Task to complete: In the data below, repeat the line containing "the dollar report" and every following line exactly, up to and including the last line. Exclude pictures.
··· Study material
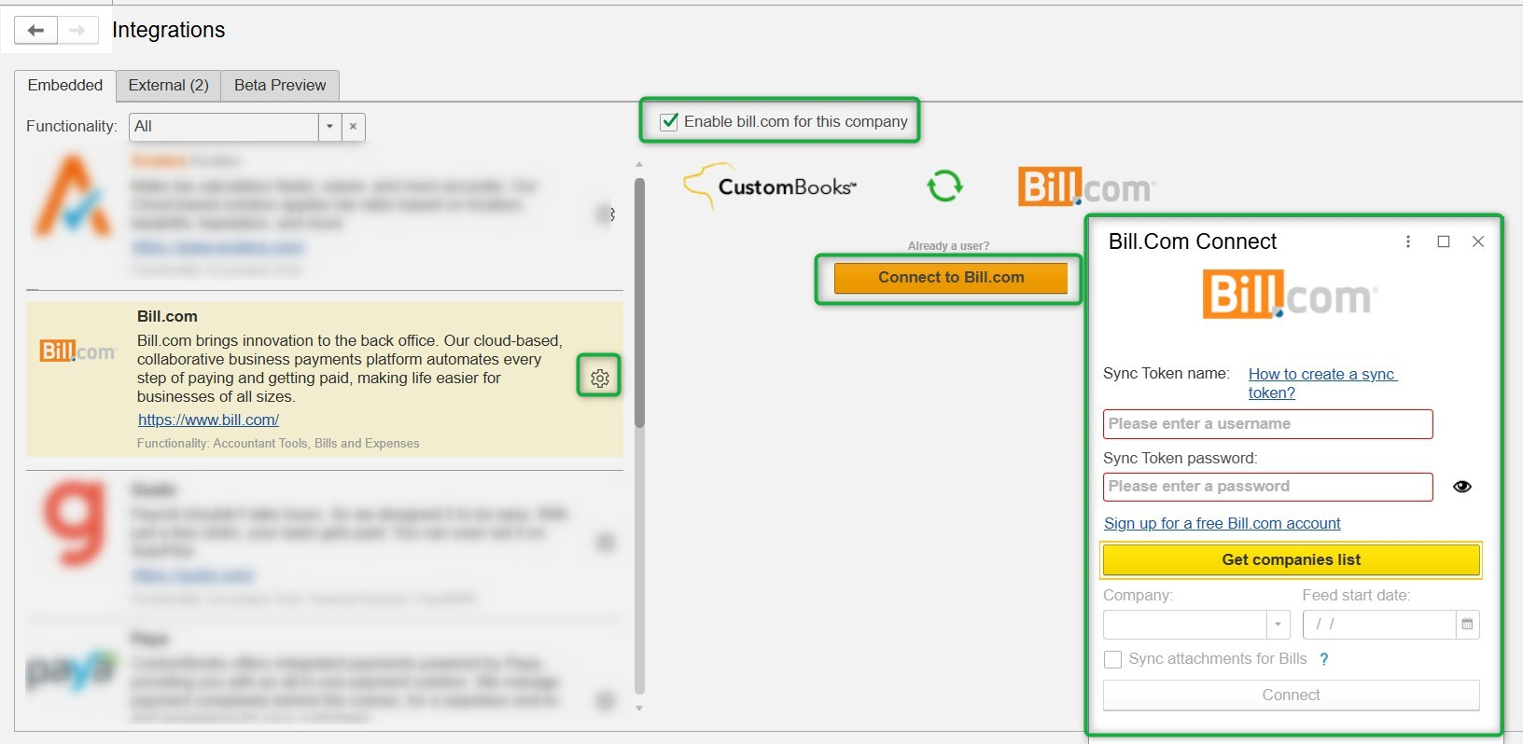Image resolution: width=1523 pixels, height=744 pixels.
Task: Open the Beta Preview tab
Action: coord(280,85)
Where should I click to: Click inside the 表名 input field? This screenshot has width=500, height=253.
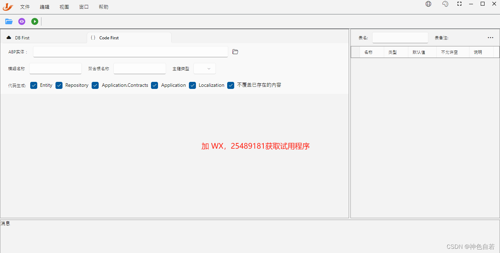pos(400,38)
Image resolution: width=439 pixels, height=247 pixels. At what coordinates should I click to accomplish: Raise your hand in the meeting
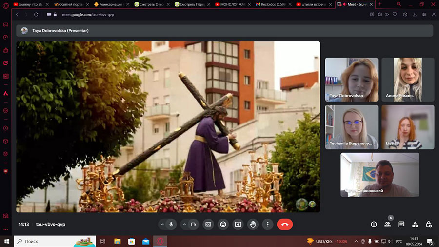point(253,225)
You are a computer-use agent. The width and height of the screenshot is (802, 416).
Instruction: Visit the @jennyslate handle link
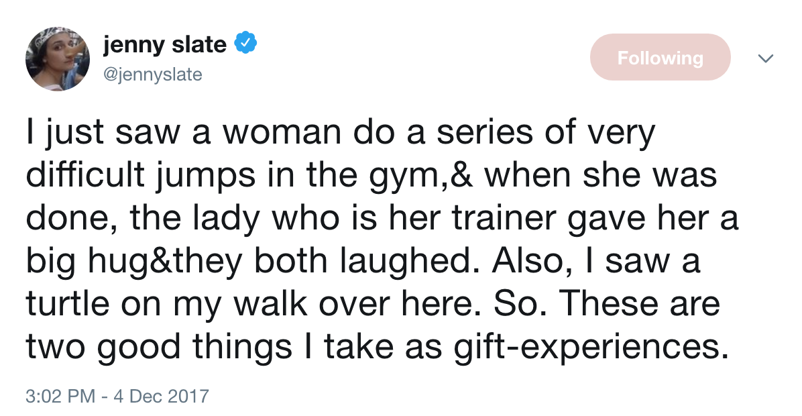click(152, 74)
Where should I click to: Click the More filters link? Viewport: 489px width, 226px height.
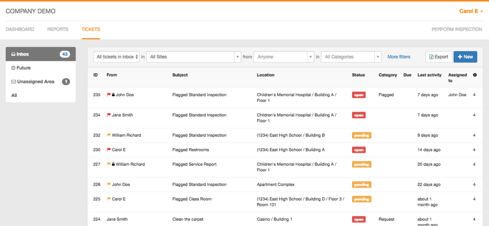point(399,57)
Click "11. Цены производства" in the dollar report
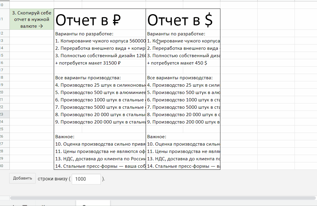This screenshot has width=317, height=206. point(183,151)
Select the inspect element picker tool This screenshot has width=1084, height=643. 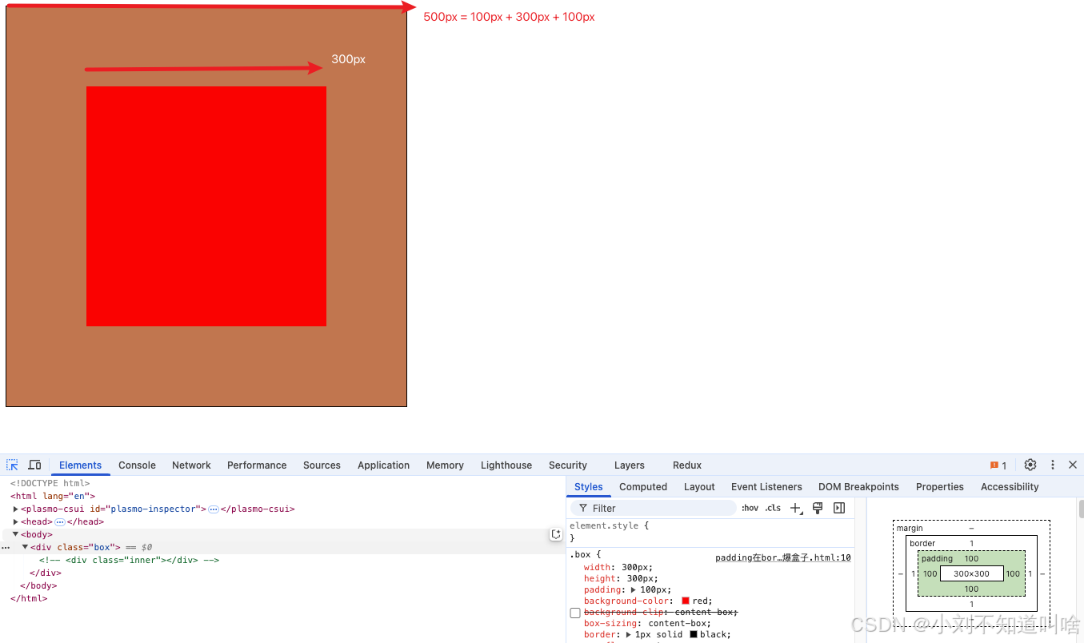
······
Your response:
Click "11. Цены производства" in the dollar report
This screenshot has width=317, height=206. point(183,151)
Select the inspect element picker tool This screenshot has width=1084, height=643. 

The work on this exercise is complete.